Controls: Arrow keys or swipe. That is all.
Gabriele Cirulli built 2048 over a weekend in 2014 to see if he could recreate a game called 1024 he had played on his phone. He released it on GitHub. Within a week it had been played over four million times. Within a month it had been cloned onto every platform that existed and a few that didn’t yet.
The game is four tiles wide, four tiles tall. Tiles slide in four directions. When two tiles with the same number collide they merge into one tile with double the value. The board fills up. You try to keep it clean long enough to reach 2048. Most people don’t make it on their first try. Most people try again.
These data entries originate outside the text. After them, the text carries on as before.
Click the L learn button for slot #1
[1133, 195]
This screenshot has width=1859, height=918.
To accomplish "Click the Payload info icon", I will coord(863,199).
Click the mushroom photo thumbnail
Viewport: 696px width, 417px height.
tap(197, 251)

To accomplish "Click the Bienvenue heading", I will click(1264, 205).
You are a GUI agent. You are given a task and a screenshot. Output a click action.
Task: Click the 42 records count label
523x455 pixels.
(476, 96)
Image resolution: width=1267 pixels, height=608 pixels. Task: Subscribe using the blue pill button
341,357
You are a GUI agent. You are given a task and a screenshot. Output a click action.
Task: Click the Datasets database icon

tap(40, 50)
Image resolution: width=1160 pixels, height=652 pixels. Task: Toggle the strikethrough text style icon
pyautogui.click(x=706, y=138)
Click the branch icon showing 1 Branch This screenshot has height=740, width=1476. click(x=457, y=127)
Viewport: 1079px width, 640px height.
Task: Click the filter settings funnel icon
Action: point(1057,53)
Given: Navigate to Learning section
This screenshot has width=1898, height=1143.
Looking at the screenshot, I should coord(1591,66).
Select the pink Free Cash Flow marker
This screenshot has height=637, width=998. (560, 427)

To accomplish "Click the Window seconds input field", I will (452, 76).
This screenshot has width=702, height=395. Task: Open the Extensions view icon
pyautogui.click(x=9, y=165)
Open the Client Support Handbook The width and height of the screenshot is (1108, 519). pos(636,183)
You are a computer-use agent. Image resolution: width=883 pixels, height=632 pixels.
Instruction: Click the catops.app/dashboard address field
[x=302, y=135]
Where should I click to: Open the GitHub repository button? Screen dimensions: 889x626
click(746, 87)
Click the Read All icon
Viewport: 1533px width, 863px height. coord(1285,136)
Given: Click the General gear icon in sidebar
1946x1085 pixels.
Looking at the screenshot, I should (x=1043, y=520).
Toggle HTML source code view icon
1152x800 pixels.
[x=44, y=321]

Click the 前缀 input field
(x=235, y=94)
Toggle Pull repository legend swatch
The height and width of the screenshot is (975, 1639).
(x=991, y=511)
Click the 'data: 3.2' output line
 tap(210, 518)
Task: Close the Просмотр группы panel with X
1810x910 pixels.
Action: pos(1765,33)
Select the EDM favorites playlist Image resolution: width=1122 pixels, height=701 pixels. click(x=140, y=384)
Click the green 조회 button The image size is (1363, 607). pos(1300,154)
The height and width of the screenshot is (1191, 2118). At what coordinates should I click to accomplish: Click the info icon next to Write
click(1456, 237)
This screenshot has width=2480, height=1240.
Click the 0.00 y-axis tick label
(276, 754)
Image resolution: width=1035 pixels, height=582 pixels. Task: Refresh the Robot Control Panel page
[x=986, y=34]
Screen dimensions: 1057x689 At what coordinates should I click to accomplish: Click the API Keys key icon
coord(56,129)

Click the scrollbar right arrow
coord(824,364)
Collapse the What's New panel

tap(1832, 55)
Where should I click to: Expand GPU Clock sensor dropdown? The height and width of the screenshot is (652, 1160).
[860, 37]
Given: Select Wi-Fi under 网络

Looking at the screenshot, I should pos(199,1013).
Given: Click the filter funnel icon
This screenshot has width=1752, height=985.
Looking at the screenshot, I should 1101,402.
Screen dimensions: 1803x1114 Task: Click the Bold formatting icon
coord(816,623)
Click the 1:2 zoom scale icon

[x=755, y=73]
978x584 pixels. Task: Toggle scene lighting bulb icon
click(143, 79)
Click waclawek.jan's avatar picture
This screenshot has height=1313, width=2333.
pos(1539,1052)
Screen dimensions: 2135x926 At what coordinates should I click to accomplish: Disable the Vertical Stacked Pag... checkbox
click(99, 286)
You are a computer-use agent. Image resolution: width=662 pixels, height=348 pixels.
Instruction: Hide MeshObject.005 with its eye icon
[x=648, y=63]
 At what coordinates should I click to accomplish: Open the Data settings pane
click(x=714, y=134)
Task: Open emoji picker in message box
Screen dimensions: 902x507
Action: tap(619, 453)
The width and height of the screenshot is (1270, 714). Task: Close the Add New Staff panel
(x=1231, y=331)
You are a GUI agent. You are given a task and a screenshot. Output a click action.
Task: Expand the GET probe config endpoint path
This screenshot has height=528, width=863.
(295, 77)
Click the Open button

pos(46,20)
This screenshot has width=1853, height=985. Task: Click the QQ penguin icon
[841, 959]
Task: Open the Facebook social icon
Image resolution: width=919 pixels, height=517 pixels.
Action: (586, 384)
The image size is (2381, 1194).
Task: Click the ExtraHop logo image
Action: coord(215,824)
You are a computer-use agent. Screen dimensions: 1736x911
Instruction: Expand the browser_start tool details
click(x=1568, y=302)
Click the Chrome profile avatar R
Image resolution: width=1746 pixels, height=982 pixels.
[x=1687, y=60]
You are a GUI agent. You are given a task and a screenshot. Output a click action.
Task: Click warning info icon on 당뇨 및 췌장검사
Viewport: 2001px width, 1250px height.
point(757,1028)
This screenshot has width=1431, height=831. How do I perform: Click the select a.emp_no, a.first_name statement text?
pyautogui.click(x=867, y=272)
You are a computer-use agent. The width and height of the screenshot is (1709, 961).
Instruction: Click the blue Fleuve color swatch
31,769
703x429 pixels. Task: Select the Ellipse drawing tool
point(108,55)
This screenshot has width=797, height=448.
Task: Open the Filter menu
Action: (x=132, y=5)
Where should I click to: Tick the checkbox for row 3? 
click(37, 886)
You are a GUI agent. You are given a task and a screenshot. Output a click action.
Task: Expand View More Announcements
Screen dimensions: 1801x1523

What makes it interesting is not the mechanics — those are simple — but the invisible pressure of the accumulating board. Every good move creates a constraint somewhere else. Every merge that saves you in one corner costs you in another. The game is about managing entropy in a space that is always two wrong moves from full.
The original Cirulli implementation is MIT licensed and available on GitHub. It has been stable since 2014 and is the canonical version.
Why it’s on the guide: MIT license, built in a weekend, a ten-year run as one of the most-copied browser games ever made. The original is still the best version.